Fowler (Desmita, 2012:279) menyatakan bahwa, spiritual dan kepercayaan dapat berkembang hanya dalam lingkup perkembangan intelektual dan emosional yang dicapai oleh seseorang. Adapun tujuh tahapan perkembangan agama adalah sebagai berikut; (1) primal faith; (2) intuitive-projective faith; (3) mythic-literal faith; (4) synthetic-conventional faith; (5) individuative-reflective faith; (6) conjuctive faith; (7) universalizing faith (Dace & Kenny dalam Desmita, 2012:179).
  •  Tahap primal faith, adalah tahap kepercayaan. Tahap ini terjadi pada usia 0 tahun sampai 2 tahun, yang ditandai dengan rasa percaya dan setia anak pada pengasuhnya.
  • Tahap intuitive-projective faith, berlangsung antara 2-7 tahun. Pada tahap ini kepercayaan anak bersifat peniruan, karena kepercayaan yang dimilikinya masih merupakan gabungan hasil pengajaran yang dicontohkan oleh orang dewasa.
  • Tahap mythic-literal faith, yang dimulai usia 7-11 tahun. Pada masa ini, sesuai dengan tahap perkembangan kognitifnya, anak secara sistematis memulai mengambil makna tradisi masyarakatnya.
  • Tahap synthetic-conventional faith, yang terjadi pada usia 12-akhir masa remaja atau masa awal dewasa. Kepercayaan remaja pada tahap ini ditandai dengan kesadaran tentang simbolisme dan memiliki lebih dari satu cara untuk mengetahui kebenaran.
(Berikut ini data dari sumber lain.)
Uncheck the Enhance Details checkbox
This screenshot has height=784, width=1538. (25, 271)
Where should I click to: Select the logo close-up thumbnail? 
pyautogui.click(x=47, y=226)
  • Tahap individuative-reflective faith, yang terjadi pada usia 19 tahun atau pada masa dewasa awal. Pada tahap ini mulai muncul sintesis kepercayaan dan tanggung jawab individual terhadap kepercayaan tersebut.
  • Tahap conjunctive-faith, disebut juga paradoxical-consolidation faith yang dimulai pada usia 30 tahun sampai masa dewasa akhir. Dalam tahap ini seseorang juga lebih terbuka terhadap pandangan-pandangan yang paradoks dan bertentangan yang berasal dari kesadaran akan keterbatasan dan pembatasan seseorang.
  • Tahap universalizing faith, yang berkembang pada usia lanjut. Perkembangan agama pada masa ini ditandai dengan munculnya sistem kepercayaan transendental untuk mencapai perasaan ketuhanan, serta adanya sedentralisasi diri dan pengosongan diri.

: Desmita, 2012. Psikologi Perkembangan. Bandung: Remaja Rosdakarya.